June 04, 2009|By JENNIFER FITCH

o Scotland School student working to save home

SCOTLAND, PA. -- Jean Vargas is finishing her 11th year teaching at Scotland School for Veterans' Children. She doesn't know if she'll have a 12th.

A couple of her colleagues have applied for jobs and gotten offers as they think about mortgages and the family budget. Others continue to wait for word about whether Scotland School will be closed.

Some of the staff members have received furlough notices. The teachers were told to expect theirs soon.

"The notices are part of the governor's campaign, to act like his initial proposal of closing is going to happen. It's just part of their posturing," state Rep. Rob Kauffman, R-Franklin/Cumberland, said Wednesday.


Pennsylvania Gov. Ed Rendell in February identified Scotland School as a potential cut in the 2009-10 budget.
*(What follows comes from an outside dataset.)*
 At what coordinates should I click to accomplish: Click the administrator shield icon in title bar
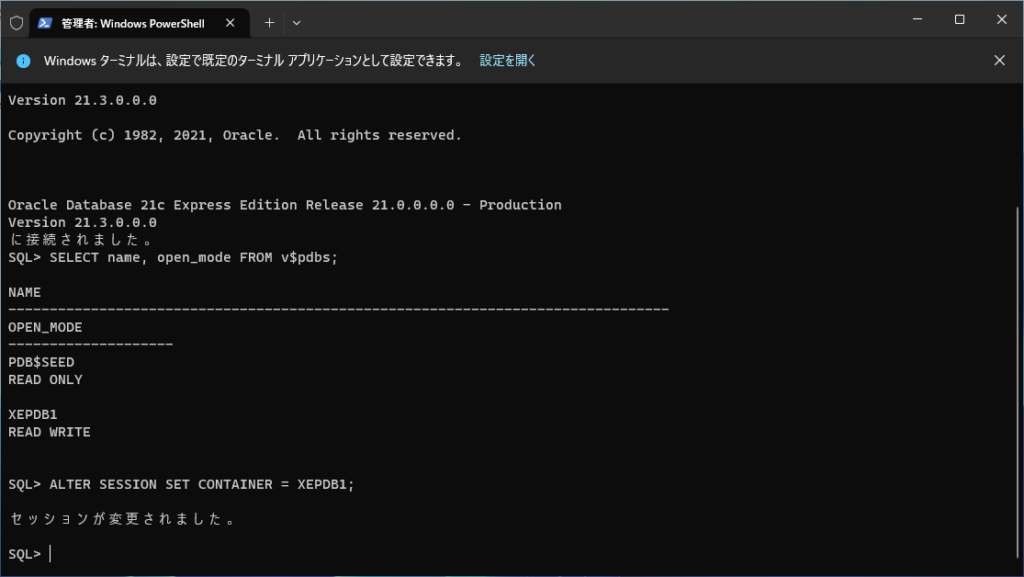coord(16,21)
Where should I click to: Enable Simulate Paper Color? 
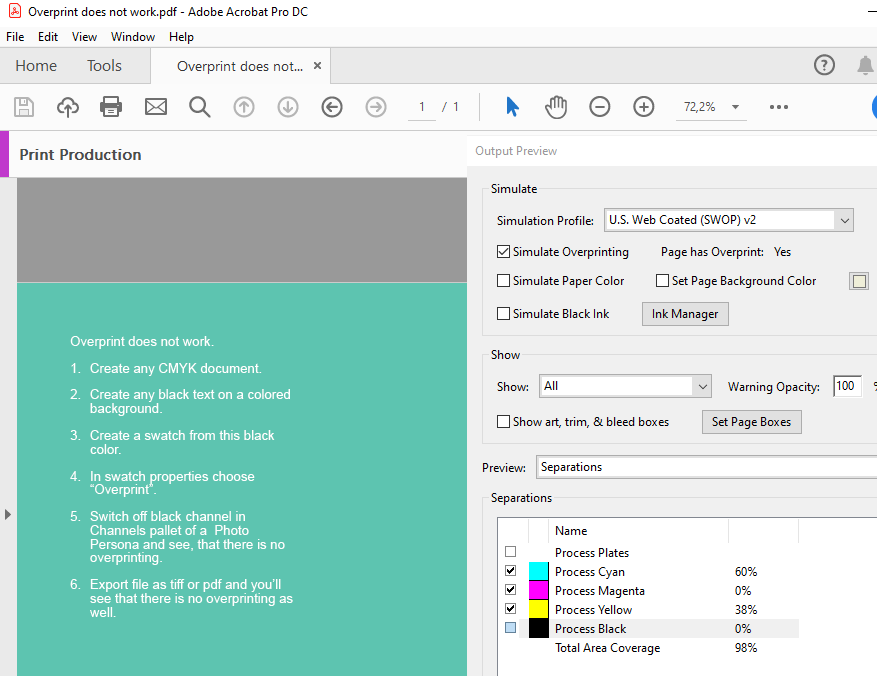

The school's 271 students, 40 teachers and 146 other employees are ending this academic year without knowing the school's future.

"Obviously we're not going to know until the budget is passed. The morale is very low," said Vargas, a reading specialist who is president of the teachers' union.

"Hopefully those furlough notices will mean nothing come July," Kauffman said.

Teachers asked for more time to pack classrooms after first being told they needed to be out today. Classes ended Thursday.

"After next week, our keys are gone," Vargas said. "We can't get back on campus."

Vargas said she doesn't know whether to leave things behind. If Scotland School closes, she questions whether items will be sent to other schools or thrown in the trash.

"I have hundreds of books in my classroom and a lot of them I earned myself through book fairs," Vargas said.

Vargas said the timing of the state budget, which is supposed to by passed by June 30, makes it difficult to find other jobs if needed. All the teachers would prefer to stay in Scotland, she said.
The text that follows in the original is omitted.